Even though some amount of risk aversion was being witnessed in the market earlier, the credit offtake has taken a severe beating with the onset of COVID-19.
Even though some amount of risk aversion was being witnessed in the market earlier, the credit offtake has taken a severe beating with the onset of COVID-19, resulting in sustained, excess system liquidity. As a result, short-term yields have softened across instruments and rating levels, according to India Ratings and Research’s credit market tracker.
Cash in circulation and bank deposits steeply increased in 1H20 compared to 1H19, whereas bank credit dropped. The Reserve Bank of India’s conscious steps to reduce the repo rate have also lowered the marginal cost of fund-based lending rate across banks. However, the transmission of rate cut has been uneven among private and public sector banks.
Ind-Ra believes that it will be imperative for banks to expand balance sheets and simultaneously revive credit offtake, rather than focusing only on asset quality. The latter would be a critical factor to watch out for from 2QFY21 when the loan moratorium ends.
During June 2020, foreign portfolio investments witnessed the sharpest rebound with equity investments of Rs 218 billion, highest of 2020 till date and up 50% mom. The investments were primarily driven by two reasons.
Firstly, the gradual unlock of the economy and resumption of activity has provided some comfort at least from an economic point of view, and secondly, the excessive liquidity in developed markets due to the huge liquidity stimulus provided by central banks has given an impetus to foreign investors to invest in emerging economies. However, at the same time, foreign debt investments saw marginal sell-off of Rs 15 billion which was substantially lower than the Rs 230 billion sell-off of May 2020. The softening of yields led to price appreciation partially explaining the arrest of the sell-off.
The net mutual fund aggregate assets under management (AUM) across different types saw an accretion of Rs 127 billion during June 2020. The liquid funds AUM saw a correction of Rs 263 billion while the AUMs of corporate and short-term funds increased by Rs 182 billion and Rs 149 billion, respectively. The moderate correction in liquid funds is largely to do with the quarter end.

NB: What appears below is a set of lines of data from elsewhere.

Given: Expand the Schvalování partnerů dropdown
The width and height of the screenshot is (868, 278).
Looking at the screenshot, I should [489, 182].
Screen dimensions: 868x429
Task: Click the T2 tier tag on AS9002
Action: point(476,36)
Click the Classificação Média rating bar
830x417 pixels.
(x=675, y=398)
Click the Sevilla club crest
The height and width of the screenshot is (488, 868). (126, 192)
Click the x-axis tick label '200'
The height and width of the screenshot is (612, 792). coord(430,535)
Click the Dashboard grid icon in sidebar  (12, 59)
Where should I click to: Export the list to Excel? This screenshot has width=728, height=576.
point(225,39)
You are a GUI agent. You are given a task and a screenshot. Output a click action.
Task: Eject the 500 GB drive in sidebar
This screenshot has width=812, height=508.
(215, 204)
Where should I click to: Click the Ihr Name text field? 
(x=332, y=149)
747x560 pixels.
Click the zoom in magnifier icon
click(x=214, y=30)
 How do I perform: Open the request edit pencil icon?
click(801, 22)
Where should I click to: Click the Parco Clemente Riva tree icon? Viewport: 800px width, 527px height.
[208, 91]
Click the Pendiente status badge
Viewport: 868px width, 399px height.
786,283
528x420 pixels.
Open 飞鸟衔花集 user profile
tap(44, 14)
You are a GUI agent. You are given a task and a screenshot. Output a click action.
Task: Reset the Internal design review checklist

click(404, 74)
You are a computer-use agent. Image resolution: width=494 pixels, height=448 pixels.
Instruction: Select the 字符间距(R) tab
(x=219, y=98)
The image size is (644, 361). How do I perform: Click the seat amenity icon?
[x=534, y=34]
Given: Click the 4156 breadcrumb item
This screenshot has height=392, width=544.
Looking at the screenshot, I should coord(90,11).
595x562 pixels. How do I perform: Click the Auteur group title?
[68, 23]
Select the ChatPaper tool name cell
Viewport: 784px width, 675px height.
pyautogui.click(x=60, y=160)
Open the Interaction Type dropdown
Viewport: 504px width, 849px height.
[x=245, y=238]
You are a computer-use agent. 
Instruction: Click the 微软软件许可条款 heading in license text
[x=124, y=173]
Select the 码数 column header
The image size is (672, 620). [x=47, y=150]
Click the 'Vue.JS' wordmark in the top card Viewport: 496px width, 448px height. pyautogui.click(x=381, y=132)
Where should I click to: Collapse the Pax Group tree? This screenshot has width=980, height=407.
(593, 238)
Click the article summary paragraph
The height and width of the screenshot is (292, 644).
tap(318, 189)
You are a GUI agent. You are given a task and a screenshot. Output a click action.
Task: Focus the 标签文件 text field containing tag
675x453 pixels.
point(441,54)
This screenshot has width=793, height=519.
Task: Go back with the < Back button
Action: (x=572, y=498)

Commercial paper (CP) issuances have increased since March 2020, while corporate deposits (CDs) have not been issued majorly due to the excessive liquidity in the banking system. The subsequent rate cuts and liquidity infusion through various modes by the central bank have led to increased liquidity in the system. Hence, the total outstanding CD amount contracted 13% mom during June 2020 and the fresh CD issuances have remained low.
At the same time, CP issuances during June 2020 remained strong, driven by public and private financial institutions and corporates. In terms of yields, CP as well as CD issuances have witnessed a drop, majorly on account of fallen interest rates and improved liquidity.
CP issued by non-banking finance companies (NBFCs) and housing finance companies has improved in June 2020 with the major issuances happening from AAA rated NBFCs. Furthermore, NBFCs’ CP yields have eased whereas the corporates’ CP yield has remained flat compared to May 2020.